Together, these materials help inspire and guide students to act on their passions, implement their ideas, and scale their entrepreneurial solutions. They also help students understand that to achieve the SDGs, partnerships with “strange bedfellows” will be essential—not only between universities and for-profit businesses, but also among think tanks, civil society organizations, and individuals. Our goal is to ensure that, as future business leaders and entrepreneurs, our students learn how to create practical solutions that address wicked problems around the world.
Building a Network of Positive Change Agents
We view the large number of downloads and participation rates that we have had so far as evidence that people worldwide are interested in learning how to effect positive change. We will continue to use our professional and personal networks to share these resources. In addition, we are planning several PR initiatives to increase awareness, particularly among schools that might lack the resources to develop their own portfolios of SDG-related materials.
But while we will continue to develop more free resources with partner organizations, we believe the need for such educational materials far exceeds what we can produce. Higher education institutions often have the means to provide free programs and initiatives, but the question is, do they have the will? If business schools want to inspire students, professors, and organizations worldwide to freely share their talents, they must create learning opportunities that benefit more than just the few.

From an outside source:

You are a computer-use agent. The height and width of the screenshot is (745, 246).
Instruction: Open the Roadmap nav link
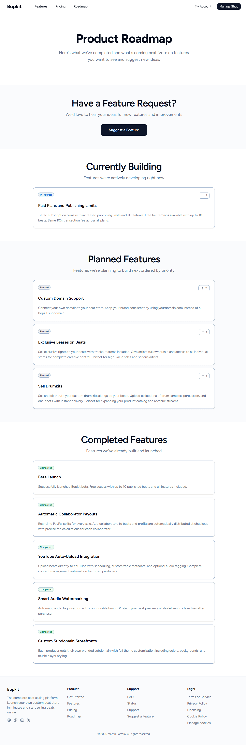80,6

In a connected world, the power of potential learners to solve the world’s problems should not be limited by their finances, opportunities, or mobility.

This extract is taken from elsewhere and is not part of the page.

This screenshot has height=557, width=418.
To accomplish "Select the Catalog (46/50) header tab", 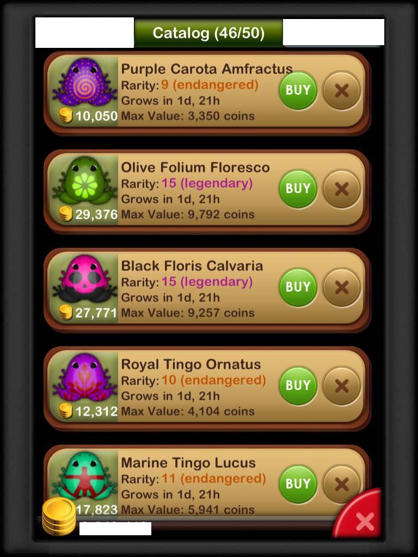I will pyautogui.click(x=208, y=33).
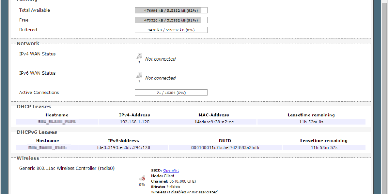Click the DHCPv6 lease time 11h 58m 57s

324,147
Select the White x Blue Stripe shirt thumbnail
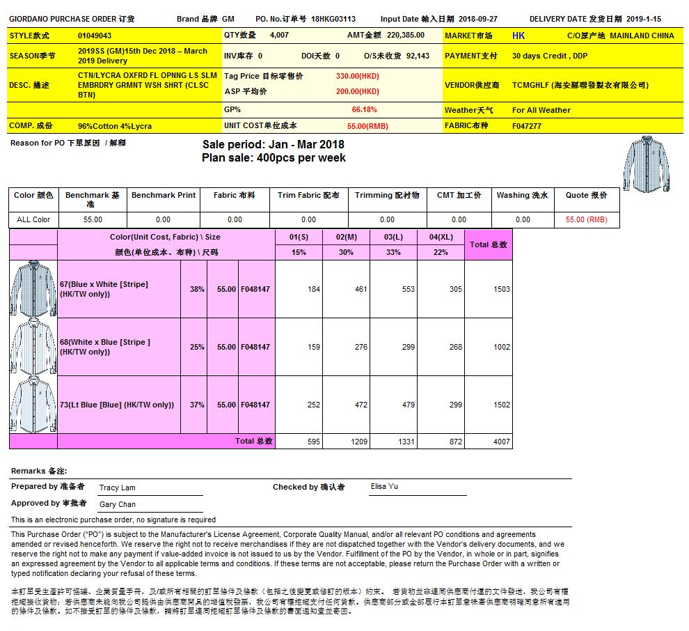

There is no better time than now for business schools around the world to share their collective knowledge with the impassioned and growing sustainability movement, made up of people from all walks of life who want to create prosperity for all. We can be a far greater force for positive change together than any of us can be alone. If the community of business schools comes together, we can build a network of forceful, motivated, and knowledgeable positive change agents for business, society, and the planet.